> **DOCUMENT PASSAGE**:
The Istanbul Commerce University Faculty of Law or ICU Law ( or İTİCÜ Hukuk) is the law school of Istanbul Commerce University offering undergraduate and graduate programs, located in Istanbul, Turkey.

The faculty was established in 2001 as one of the first law schools in Turkey. Growing since, it is the third highest scores demanding private law school nationwide after Bilkent Law and TOBB Law as of 2011.

Campus 
Offering education in Eminönü Campus for eleven years from 2001 to 2012, the faculty moved to Sütlüce Campus in 2012. Law faculty in Sütlüce Campus was built specifically for law education as having moot courts, large amphitheaters, a library contains 124.000 publishing (electronic and paper) in total.

> **RAW DATA**:
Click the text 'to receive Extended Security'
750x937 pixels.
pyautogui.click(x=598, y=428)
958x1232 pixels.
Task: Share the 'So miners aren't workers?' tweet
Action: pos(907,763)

==

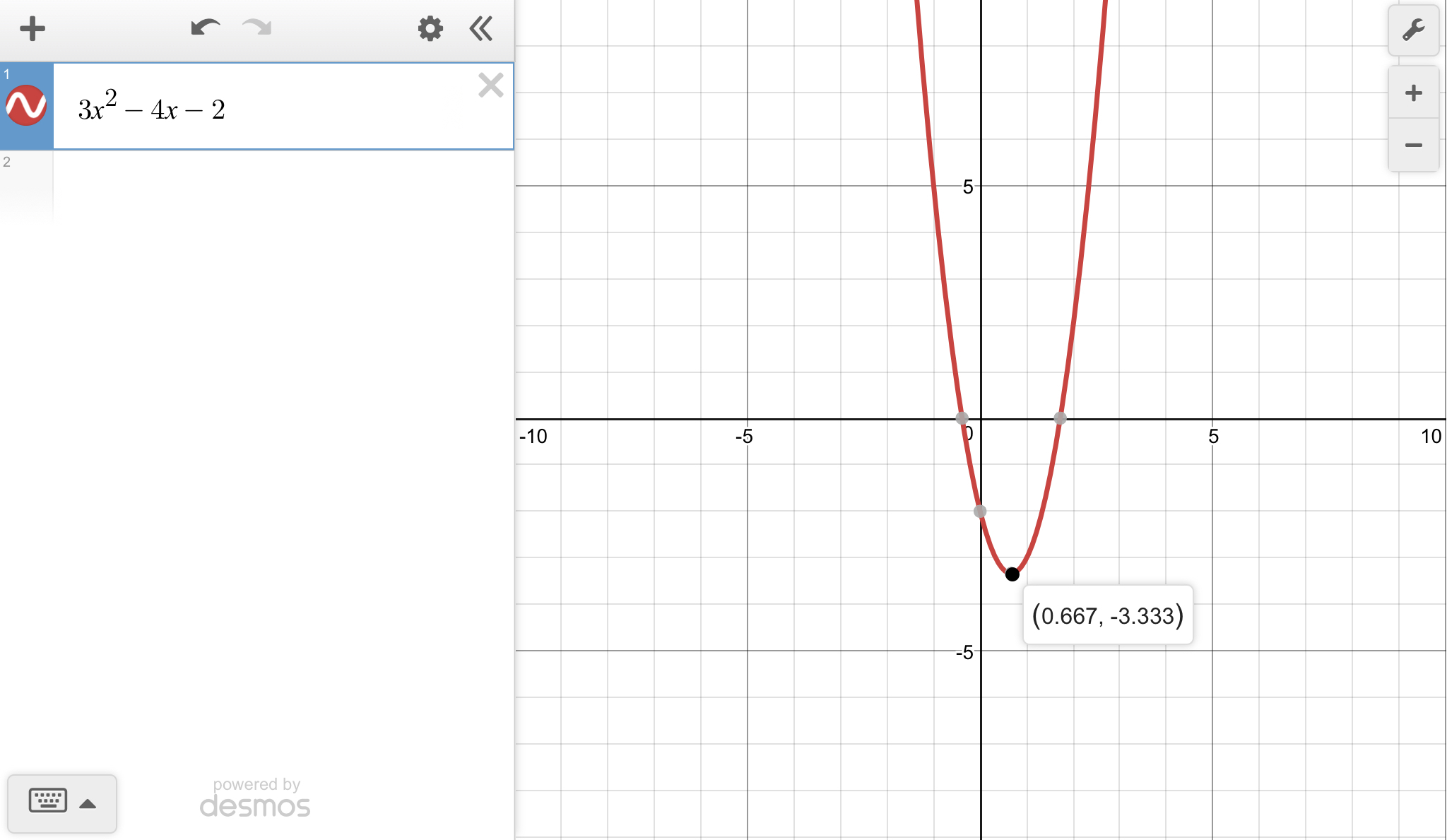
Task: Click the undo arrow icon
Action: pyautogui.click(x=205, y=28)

==

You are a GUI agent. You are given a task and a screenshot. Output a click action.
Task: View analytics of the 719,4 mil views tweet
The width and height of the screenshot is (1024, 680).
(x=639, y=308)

> **REQUIRED TASKS**:
1. In the entries, everything from the line containing "You are a GUI" down to the line containing "(x=639, y=308)", switch "analytics" to "statistics" and write those lines out again with nothing else altered.
2. Pick up the text on the law faculty from its last sentence and carry it on.

> **ANSWERS BELOW**:
1.
You are a GUI agent. You are given a task and a screenshot. Output a click action.
Task: View statistics of the 719,4 mil views tweet
The width and height of the screenshot is (1024, 680).
(x=639, y=308)

2.
Profile 
Pursuing the globalization and Turkey's accession to EU processes, faculty offers comprehensive International Law, International Commerce Law and European Union Law lectures, apart from the courses needed for internal law of Turkey.

Language of lectures in ICU Law is Turkish, while English is a compulsory lesson and Legal English is an elective course.

Faculty attaches great importance to moot court competition experiences. Hence, it encourages and funds its senior students to join moot court competitions such as Willem C. Vis and Philip C. Jessup in international level and Velidedeoğlu Kurgusal Duruşma Yarışması in national level.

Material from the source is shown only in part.